### Directions
Find "You are a computer-use agent. Image" in the data, then restate the line it sits in and every later line word for word, ending with the last line.

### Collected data

----

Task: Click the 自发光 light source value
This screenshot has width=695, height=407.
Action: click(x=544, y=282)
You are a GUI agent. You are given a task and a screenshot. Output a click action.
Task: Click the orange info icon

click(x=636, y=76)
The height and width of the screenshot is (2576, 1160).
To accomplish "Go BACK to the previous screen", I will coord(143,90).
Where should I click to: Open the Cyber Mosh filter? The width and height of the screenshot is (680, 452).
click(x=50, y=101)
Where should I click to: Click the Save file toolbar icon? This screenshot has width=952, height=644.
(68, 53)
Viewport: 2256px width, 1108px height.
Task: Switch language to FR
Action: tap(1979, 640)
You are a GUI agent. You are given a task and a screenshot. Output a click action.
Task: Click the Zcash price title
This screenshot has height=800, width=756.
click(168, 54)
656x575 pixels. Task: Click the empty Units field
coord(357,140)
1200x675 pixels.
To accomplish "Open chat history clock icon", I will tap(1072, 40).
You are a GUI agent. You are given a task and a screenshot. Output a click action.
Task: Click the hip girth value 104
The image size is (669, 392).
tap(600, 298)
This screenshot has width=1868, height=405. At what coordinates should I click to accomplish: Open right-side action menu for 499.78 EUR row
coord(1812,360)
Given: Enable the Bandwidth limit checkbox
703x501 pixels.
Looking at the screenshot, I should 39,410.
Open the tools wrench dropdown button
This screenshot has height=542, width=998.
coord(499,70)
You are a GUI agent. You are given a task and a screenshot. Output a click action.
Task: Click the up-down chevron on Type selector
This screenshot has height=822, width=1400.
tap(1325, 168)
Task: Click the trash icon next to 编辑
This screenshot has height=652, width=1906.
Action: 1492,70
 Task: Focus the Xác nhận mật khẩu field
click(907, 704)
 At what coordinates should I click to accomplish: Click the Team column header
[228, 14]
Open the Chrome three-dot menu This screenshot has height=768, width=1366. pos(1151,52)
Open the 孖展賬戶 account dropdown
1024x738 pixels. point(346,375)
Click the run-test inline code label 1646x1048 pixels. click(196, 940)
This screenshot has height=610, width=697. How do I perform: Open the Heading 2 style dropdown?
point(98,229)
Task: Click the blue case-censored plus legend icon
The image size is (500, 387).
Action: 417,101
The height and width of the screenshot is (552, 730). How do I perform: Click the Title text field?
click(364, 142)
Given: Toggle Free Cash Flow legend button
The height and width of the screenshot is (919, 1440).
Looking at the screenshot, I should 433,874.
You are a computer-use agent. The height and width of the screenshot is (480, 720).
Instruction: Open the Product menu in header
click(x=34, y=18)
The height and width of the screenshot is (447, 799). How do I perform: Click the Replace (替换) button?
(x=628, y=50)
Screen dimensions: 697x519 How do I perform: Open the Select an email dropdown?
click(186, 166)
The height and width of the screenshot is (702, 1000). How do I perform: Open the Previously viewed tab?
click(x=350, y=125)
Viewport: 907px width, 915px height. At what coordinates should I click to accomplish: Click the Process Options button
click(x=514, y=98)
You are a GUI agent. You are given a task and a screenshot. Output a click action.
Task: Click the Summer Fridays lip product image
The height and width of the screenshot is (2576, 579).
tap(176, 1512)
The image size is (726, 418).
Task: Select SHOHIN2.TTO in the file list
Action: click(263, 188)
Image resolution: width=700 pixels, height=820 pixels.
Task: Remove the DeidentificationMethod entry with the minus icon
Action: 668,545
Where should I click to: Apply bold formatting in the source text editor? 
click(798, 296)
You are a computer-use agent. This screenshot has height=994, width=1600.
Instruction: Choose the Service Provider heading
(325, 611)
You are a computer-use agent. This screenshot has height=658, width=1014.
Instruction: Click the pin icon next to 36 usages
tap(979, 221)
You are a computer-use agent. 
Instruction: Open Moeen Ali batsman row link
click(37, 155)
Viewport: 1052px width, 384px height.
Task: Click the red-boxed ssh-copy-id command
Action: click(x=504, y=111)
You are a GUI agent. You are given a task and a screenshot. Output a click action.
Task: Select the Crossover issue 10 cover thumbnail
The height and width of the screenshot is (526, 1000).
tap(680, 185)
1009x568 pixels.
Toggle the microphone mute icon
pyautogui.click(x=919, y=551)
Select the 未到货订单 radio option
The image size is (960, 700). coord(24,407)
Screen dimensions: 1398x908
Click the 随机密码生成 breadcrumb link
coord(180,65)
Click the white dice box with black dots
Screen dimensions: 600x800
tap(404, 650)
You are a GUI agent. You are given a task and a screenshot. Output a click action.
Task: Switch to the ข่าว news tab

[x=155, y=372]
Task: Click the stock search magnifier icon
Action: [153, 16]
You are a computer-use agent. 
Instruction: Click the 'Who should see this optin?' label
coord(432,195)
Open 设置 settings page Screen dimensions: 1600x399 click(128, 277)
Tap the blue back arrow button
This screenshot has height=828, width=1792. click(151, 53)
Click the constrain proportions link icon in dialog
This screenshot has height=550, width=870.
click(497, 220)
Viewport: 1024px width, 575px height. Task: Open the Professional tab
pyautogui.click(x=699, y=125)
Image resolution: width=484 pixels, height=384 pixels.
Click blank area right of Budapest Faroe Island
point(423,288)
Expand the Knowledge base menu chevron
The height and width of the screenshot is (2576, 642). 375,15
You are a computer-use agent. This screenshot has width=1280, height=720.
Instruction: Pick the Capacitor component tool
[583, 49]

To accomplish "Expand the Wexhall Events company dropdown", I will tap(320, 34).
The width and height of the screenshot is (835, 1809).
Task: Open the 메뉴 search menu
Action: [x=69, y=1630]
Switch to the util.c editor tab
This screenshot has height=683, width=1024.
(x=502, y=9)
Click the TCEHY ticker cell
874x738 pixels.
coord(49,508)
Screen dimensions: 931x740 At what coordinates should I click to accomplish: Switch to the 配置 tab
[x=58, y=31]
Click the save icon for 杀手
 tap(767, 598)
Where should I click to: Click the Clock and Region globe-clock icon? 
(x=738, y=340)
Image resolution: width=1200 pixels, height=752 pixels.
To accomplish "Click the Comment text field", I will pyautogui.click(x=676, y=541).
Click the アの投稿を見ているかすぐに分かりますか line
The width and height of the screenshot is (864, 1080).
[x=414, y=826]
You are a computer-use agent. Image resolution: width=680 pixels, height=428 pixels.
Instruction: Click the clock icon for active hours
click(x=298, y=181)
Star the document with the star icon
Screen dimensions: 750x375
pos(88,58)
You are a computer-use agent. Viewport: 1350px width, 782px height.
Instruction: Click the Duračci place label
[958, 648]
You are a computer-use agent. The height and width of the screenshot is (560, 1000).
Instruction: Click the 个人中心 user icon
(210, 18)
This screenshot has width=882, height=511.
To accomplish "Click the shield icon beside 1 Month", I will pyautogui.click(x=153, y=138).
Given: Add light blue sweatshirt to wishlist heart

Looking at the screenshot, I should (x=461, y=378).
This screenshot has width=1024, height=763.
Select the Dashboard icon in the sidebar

----

### Your solution
You are a computer-use agent. Image resolution: width=680 pixels, height=428 pixels.
Instruction: Click the clock icon for active hours
click(x=298, y=181)
Star the document with the star icon
Screen dimensions: 750x375
pos(88,58)
You are a computer-use agent. Viewport: 1350px width, 782px height.
Instruction: Click the Duračci place label
[958, 648]
You are a computer-use agent. The height and width of the screenshot is (560, 1000).
Instruction: Click the 个人中心 user icon
(210, 18)
This screenshot has width=882, height=511.
To accomplish "Click the shield icon beside 1 Month", I will pyautogui.click(x=153, y=138).
Given: Add light blue sweatshirt to wishlist heart

Looking at the screenshot, I should (x=461, y=378).
This screenshot has width=1024, height=763.
Select the Dashboard icon in the sidebar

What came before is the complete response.